TASK PROMPT
Tally the lines below that contain the word "computer". Only the total should be given.

EXERCISE MATERIAL
________________________

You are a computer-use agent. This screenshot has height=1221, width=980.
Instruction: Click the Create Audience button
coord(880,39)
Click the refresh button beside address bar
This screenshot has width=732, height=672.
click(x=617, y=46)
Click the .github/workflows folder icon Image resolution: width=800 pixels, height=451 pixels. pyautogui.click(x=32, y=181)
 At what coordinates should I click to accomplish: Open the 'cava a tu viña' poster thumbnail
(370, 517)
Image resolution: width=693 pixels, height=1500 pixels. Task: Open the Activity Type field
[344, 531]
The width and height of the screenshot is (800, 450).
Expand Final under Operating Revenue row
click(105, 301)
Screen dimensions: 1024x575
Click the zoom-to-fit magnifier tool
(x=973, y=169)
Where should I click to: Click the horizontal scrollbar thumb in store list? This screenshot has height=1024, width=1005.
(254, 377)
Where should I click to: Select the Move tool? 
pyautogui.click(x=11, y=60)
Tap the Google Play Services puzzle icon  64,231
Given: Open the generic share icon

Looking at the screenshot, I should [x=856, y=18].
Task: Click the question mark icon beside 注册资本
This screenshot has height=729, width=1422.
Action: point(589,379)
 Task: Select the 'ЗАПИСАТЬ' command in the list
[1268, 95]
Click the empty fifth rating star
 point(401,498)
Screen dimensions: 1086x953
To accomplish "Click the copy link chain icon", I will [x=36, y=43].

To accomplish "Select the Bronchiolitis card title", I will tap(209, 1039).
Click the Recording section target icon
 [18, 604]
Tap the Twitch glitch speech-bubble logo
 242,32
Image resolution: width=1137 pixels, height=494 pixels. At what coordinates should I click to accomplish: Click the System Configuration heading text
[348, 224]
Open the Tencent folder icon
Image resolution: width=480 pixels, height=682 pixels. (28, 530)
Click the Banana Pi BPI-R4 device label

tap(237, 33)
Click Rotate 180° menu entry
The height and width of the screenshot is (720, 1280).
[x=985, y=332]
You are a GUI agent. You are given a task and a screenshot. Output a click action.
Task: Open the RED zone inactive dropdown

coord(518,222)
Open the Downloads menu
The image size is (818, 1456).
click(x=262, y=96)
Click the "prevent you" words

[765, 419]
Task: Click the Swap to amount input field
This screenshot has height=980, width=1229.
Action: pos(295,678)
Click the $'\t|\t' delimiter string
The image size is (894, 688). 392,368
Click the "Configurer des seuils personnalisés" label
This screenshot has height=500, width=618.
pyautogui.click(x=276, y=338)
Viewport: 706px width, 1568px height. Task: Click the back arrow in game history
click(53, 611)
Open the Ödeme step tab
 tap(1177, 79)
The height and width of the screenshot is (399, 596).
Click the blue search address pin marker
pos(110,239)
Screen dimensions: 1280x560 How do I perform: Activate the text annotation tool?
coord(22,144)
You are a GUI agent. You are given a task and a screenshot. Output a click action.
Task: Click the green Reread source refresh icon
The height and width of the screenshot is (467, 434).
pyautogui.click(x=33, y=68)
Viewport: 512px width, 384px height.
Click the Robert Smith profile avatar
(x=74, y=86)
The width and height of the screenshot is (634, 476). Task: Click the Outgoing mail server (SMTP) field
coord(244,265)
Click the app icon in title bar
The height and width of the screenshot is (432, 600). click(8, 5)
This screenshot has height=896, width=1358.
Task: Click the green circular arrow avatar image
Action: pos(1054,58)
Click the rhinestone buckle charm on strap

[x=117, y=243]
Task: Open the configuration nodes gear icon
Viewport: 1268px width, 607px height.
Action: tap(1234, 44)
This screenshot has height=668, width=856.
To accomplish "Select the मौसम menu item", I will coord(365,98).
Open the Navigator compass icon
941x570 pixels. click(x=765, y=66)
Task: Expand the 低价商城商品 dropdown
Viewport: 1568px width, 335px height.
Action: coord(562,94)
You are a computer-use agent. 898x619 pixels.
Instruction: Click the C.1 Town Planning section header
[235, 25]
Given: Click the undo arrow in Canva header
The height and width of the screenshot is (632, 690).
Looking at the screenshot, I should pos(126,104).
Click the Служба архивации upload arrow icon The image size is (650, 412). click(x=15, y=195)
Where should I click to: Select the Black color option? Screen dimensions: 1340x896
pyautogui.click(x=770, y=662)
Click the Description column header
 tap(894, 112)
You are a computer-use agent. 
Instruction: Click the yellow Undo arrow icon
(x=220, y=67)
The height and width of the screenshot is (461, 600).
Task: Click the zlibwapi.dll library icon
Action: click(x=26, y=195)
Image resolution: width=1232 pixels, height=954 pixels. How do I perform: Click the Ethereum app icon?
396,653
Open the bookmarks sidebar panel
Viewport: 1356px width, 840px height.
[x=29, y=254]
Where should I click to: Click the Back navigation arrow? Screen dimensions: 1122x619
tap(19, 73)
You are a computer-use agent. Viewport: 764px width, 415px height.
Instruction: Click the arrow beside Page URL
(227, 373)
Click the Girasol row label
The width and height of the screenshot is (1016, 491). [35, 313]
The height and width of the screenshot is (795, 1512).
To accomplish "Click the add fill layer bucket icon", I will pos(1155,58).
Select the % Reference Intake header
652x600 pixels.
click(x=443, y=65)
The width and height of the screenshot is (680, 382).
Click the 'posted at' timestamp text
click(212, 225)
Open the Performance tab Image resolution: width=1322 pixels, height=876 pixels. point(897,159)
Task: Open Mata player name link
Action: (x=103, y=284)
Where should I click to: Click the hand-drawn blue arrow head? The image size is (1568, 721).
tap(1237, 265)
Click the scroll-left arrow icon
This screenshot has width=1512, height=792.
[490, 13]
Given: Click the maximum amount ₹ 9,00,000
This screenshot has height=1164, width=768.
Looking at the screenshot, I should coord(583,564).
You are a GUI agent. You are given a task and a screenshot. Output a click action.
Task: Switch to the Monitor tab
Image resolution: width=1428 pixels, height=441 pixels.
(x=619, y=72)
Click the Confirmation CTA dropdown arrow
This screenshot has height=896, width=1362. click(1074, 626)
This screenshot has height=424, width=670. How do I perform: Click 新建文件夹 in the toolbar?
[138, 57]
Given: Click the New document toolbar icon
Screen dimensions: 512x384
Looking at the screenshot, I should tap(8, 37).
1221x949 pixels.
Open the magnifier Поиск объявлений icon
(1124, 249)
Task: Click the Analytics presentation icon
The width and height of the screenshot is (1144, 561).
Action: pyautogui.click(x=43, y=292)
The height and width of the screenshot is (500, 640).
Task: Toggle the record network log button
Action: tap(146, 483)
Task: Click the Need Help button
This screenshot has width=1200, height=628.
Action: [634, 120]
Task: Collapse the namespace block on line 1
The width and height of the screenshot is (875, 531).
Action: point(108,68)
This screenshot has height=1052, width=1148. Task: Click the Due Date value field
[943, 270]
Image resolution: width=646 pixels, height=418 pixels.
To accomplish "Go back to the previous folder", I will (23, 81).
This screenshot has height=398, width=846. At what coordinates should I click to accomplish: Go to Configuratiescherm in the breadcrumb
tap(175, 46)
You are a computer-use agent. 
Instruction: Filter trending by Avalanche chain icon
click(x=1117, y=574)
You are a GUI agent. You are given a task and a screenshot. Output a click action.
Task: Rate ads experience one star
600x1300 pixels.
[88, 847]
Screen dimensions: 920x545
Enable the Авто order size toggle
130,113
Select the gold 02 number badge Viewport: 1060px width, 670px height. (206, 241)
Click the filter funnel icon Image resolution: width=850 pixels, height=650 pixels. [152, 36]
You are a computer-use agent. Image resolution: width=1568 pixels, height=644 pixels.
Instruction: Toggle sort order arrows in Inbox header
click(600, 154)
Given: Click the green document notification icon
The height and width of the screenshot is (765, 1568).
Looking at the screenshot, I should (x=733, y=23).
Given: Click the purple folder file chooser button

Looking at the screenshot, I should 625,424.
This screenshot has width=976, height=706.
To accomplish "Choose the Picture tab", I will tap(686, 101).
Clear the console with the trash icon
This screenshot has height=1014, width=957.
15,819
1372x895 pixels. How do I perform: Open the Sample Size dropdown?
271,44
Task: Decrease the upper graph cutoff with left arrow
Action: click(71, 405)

________________________

RESULT OF THIS EXERCISE
6